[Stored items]
[Start of Attachment]

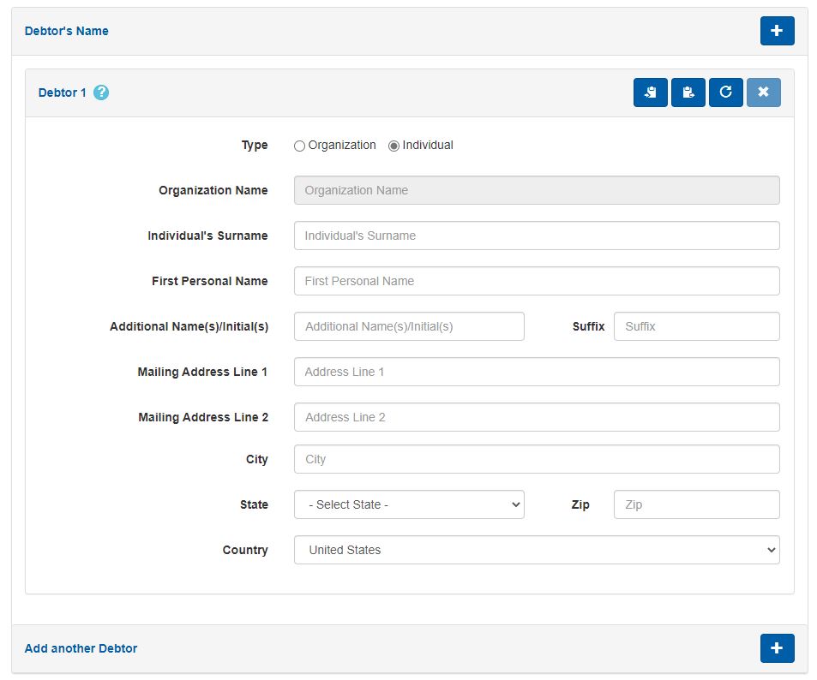Click the City input field
Viewport: 817px width, 680px height.
point(536,459)
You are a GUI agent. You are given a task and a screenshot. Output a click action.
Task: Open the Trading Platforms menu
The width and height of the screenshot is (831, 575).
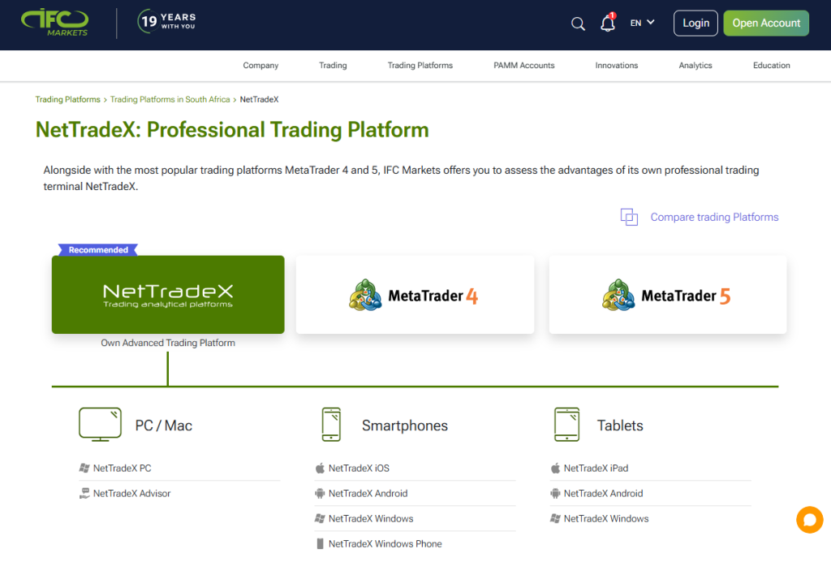(420, 65)
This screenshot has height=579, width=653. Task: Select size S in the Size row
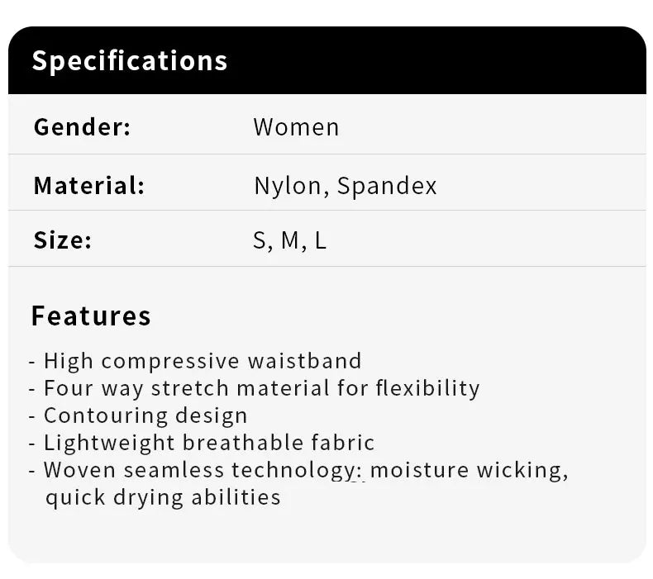tap(260, 241)
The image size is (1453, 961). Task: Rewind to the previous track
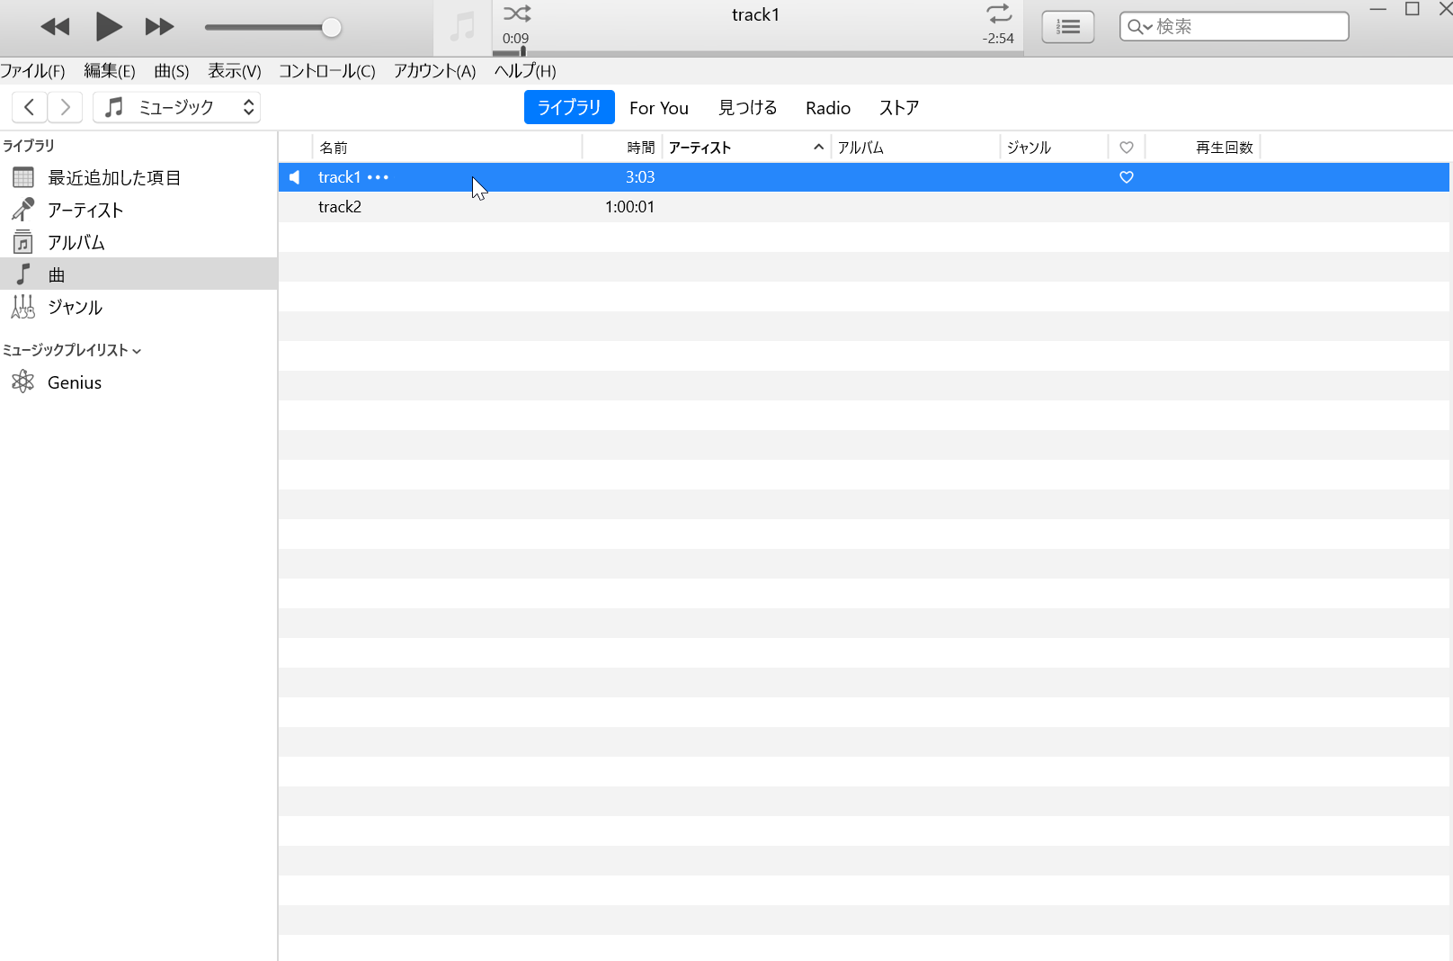(55, 27)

[End of Attachment]

### ASSIGNMENT
The required output is every line from the one containing "You are a GUI" through the last line of the data above, restated exactly and without pictures.

### OUTPUT FOR THIS TASK
You are a GUI agent. You are given a task and a screenshot. Output a click action.
Task: Open the Trading Platforms menu
The width and height of the screenshot is (831, 575).
(420, 65)
This screenshot has height=579, width=653. Task: Select size S in the Size row
tap(260, 241)
The image size is (1453, 961). Task: Rewind to the previous track
(55, 27)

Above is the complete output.